Daily Spotlight with Jeff LaFerney


I found a poster about there, their, and they’re that I put up on my author page, and I just couldn’t stop laughing about it. It got me thinking about spelling errors from my eighth grade students and things I’ve seen on Facebook, and I even did a little research to come up with a few others for this guest blog. What you will see are some exceptional spelling gaffes, as well as some occasionally sarcastic comments about them (okay, I admit it—I made sarcastic comments for all of them). If you don’t chortle (a word I’ve always wanted to use) at some of these, you’re taking life way too seriously.

1.       “In the movie, Harold looses a thumb in a work accident.” (Luckily, it only became loose because losing it completely would have been a tragedy. It’s loses.)
2.       “It was nice to meat you.” (I can’t get the picture out of my head of this person happily slapping his new acquaintance with a pork chop. It’s meet.)

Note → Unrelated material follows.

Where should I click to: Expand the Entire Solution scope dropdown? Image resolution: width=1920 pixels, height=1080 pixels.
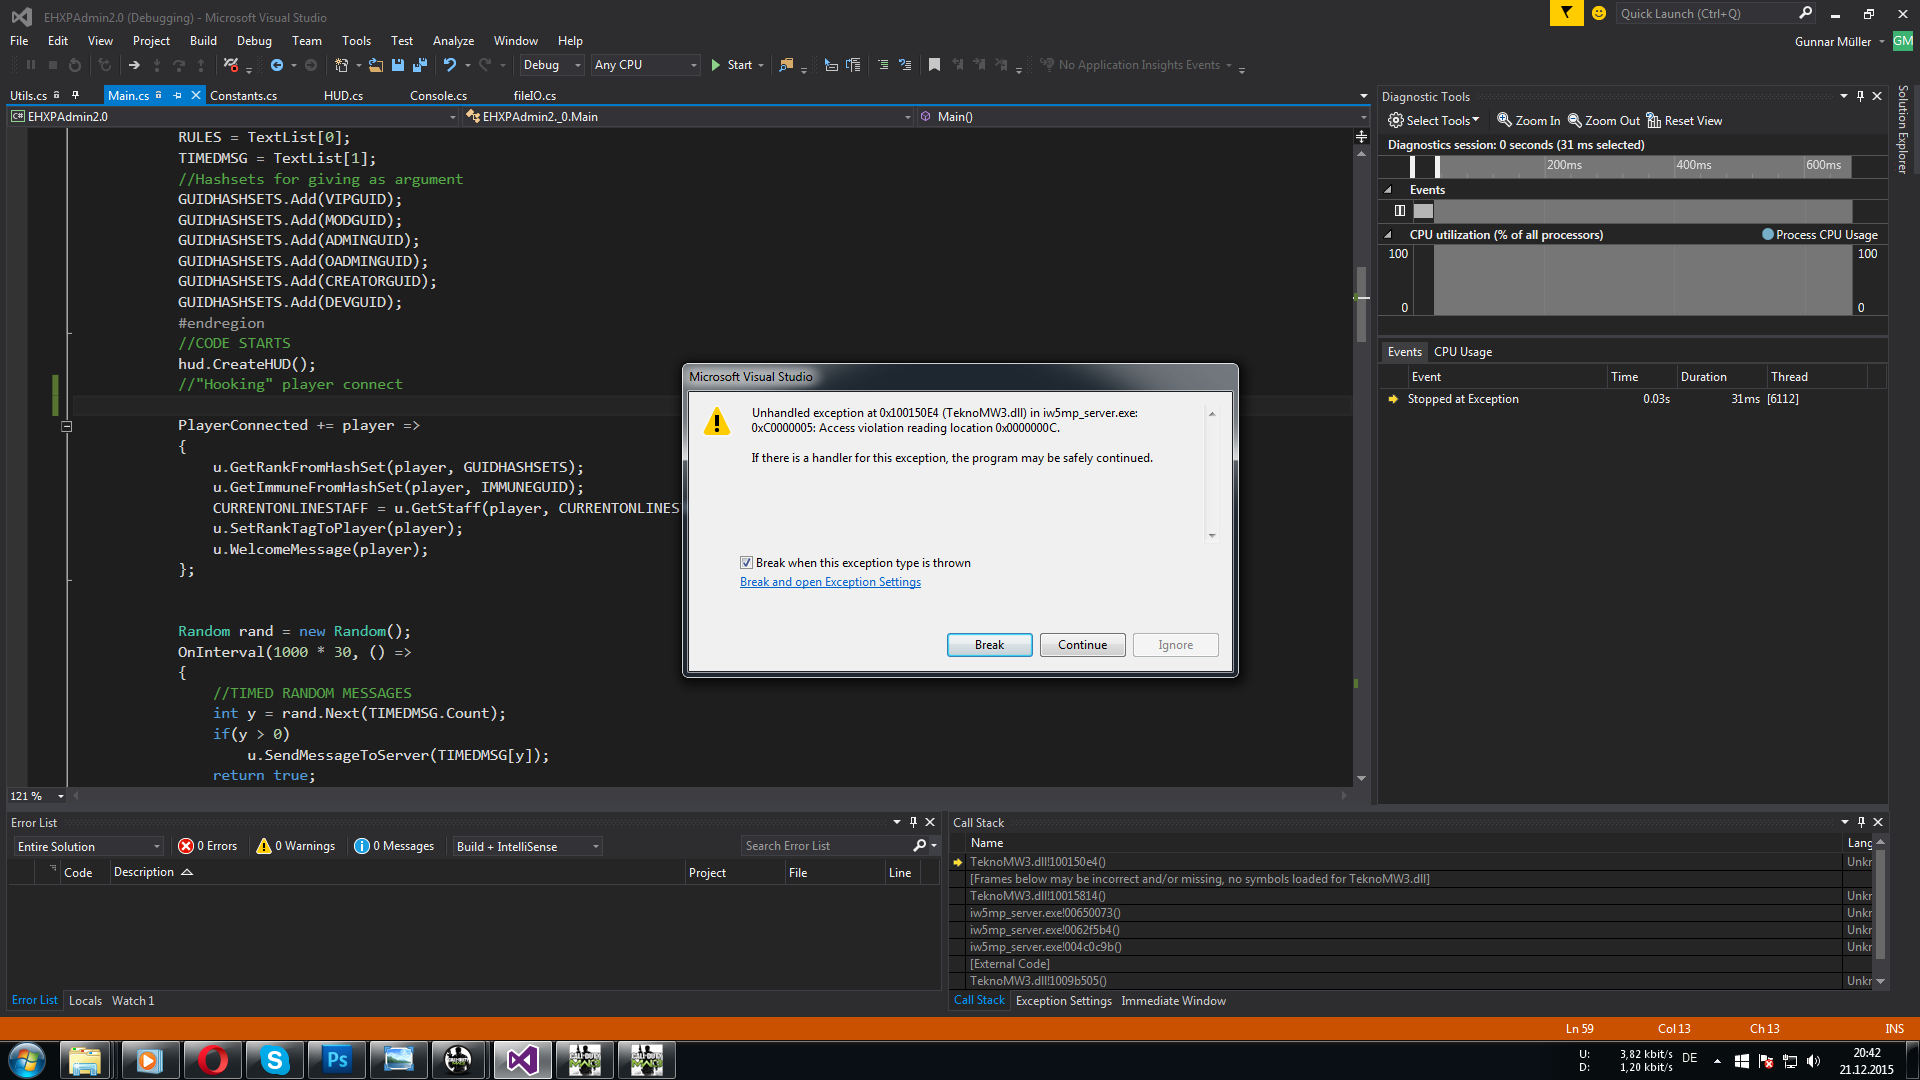88,847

3.       “I’m eating flaming young.” (This sounds cannibalistic, immoral, and dangerous to me. It’s filet mignon.)
4.       “Wow, I’m hot. I can’t go through mini pulse at nineteen, can I?”  (I’ve heard a person can have a mini pulse if they’re nearly dead or suffering from hypothermia—but then the person certainly wouldn’t be hot—so since she’s not old enough to be going through a life change, she should call 911 because she’s nearly dead. It’s menopause.)

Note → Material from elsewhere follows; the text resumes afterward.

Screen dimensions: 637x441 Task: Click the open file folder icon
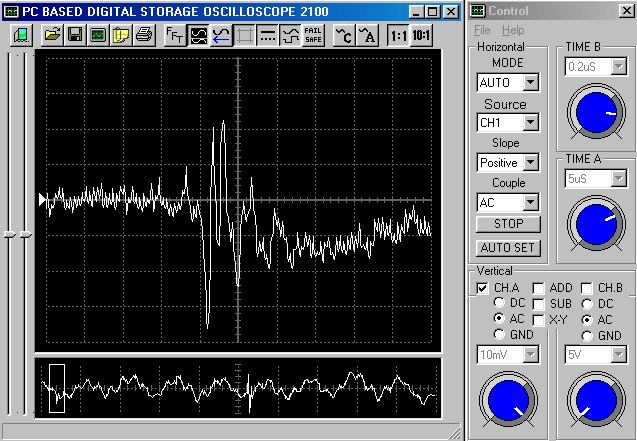52,35
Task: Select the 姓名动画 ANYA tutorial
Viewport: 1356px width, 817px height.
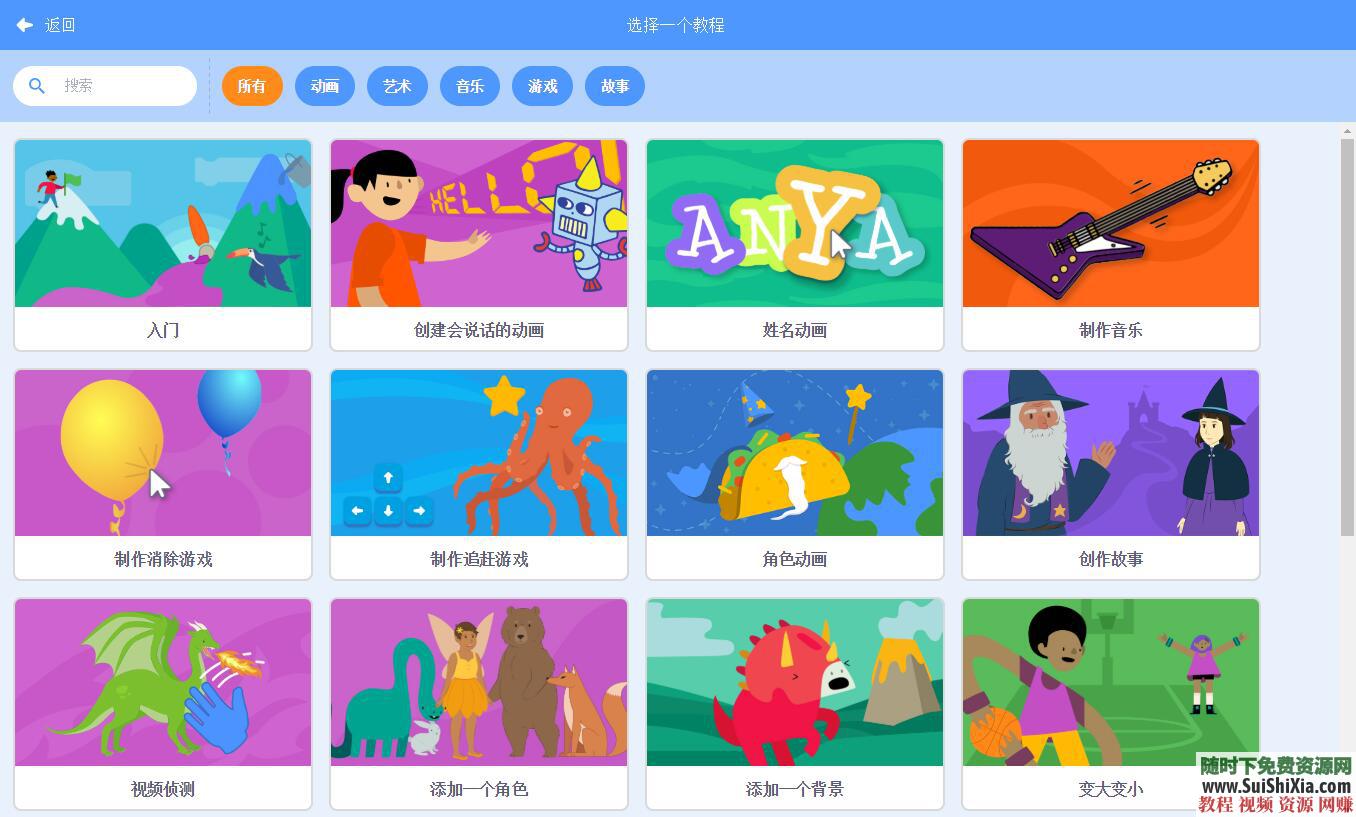Action: (795, 245)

5.       “Do you think sex can be good without an organism?” (This is truly a profound question, since an organism is a “contiguous living system” such as an animal might have. I think my wife qualifies as an organism, so the answer for me is no. It’s orgasm.)
6.       “He’s my altar eagle.”  (Our national bird is going to be sacrificed in a religious ceremony? It’s alter ego.)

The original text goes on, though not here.